# Hyperparameter Optimization

In [None]:
import pickle

import numpy as np
import pandas as pd
import seaborn as sns

from matplotlib import pyplot as plt
from sklearn.model_selection import train_test_split
from sklearn.linear_model import LinearRegression
from sklearn.preprocessing import MinMaxScaler, OneHotEncoder, FunctionTransformer
from sklearn.preprocessing import PolynomialFeatures, KBinsDiscretizer
from sklearn.pipeline import make_pipeline, Pipeline
from sklearn.compose import ColumnTransformer
from sklearn.metrics import mean_squared_error, mean_absolute_error
from sklearn.ensemble import RandomForestRegressor

### Get data

In [None]:
df = pd.read_csv('../data/housing/housing_train.csv', index_col=0)

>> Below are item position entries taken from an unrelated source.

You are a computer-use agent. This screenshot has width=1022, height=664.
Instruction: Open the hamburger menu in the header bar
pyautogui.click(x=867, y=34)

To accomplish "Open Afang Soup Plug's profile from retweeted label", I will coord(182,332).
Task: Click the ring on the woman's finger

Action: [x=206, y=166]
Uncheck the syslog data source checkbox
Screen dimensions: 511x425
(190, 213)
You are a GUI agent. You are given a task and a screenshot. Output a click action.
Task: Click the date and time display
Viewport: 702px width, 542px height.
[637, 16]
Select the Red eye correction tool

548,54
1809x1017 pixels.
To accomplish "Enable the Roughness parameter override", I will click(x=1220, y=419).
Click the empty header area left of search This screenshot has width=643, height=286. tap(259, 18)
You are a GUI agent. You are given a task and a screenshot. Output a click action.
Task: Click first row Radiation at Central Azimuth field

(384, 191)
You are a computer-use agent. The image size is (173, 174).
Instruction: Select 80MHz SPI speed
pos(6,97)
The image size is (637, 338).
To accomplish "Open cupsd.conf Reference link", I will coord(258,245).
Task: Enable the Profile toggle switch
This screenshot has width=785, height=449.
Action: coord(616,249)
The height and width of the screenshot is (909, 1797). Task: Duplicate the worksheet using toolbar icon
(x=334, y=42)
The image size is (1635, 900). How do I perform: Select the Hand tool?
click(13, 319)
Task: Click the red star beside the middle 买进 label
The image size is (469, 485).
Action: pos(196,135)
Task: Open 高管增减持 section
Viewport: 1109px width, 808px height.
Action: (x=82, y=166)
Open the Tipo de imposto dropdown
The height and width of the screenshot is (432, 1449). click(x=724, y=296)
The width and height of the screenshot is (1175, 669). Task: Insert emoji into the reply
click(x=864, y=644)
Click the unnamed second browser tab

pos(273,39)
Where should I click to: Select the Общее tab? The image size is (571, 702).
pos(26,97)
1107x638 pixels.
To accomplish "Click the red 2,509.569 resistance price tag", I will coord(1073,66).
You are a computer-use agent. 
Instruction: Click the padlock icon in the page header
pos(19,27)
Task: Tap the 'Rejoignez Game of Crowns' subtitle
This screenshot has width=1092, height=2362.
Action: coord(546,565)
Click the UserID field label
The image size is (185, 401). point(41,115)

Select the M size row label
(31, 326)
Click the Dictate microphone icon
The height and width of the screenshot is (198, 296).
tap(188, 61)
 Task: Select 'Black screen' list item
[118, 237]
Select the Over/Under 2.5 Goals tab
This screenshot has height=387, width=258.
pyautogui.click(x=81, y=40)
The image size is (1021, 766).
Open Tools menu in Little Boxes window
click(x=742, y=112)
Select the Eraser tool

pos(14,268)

train, val = train_test_split(df, test_size=0.2, random_state=42)

Xtrain = train.iloc[:,:-1] # all but last
ytrain = train.iloc[:,-1]

Xval = val.iloc[:,:-1] # all but last
yval = val.iloc[:,-1]

### Define a pipeline

In [None]:
column_trans = ColumnTransformer([
    
    # ('name', object, column names)
    ('cat-to-binary', OneHotEncoder(sparse=False), ['Street']),
    ('do nothing', 'passthrough', ['OverallQual', 'YrSold']),
    
])

pipe = make_pipeline(
    
    column_trans,
    PolynomialFeatures(interaction_only=True, include_bias=False),
    RandomForestRegressor()
)

In [None]:
# steps have names
pipe.steps

### Define a parameter grid

In [None]:
param_grid = {
    # stepname__substepname__parametername : [options]
    'columntransformer__cat-to-binary__drop': [None, 'first'],
    'randomforestregressor__n_estimators': [5, 10, 50, 100],
    'randomforestregressor__max_depth': [2, 3, 4],
}

### Run the grid search

In [None]:
from sklearn.model_selection import GridSearchCV

grid = GridSearchCV(pipe, param_grid, 
                  return_train_score=True, 
                  scoring='neg_mean_squared_error',  # GridSearch maximizes the score! 
                  cv=5, n_jobs=-1)  # -1 : max CPU cores

grid.fit(Xtrain, ytrain)

### Collect the results

In [None]:
res = pd.DataFrame(grid.cv_results_)
res.head()

In [None]:
res.columns

In [None]:
res[['param_columntransformer__cat-to-binary__drop', 'param_randomforestregressor__max_depth', 'param_randomforestregressor__n_estimators', 'mean_train_score', 'mean_test_score']]

In [None]:
# higher score is better
res.plot.scatter(x='param_randomforestregressor__max_depth', y='mean_test_score')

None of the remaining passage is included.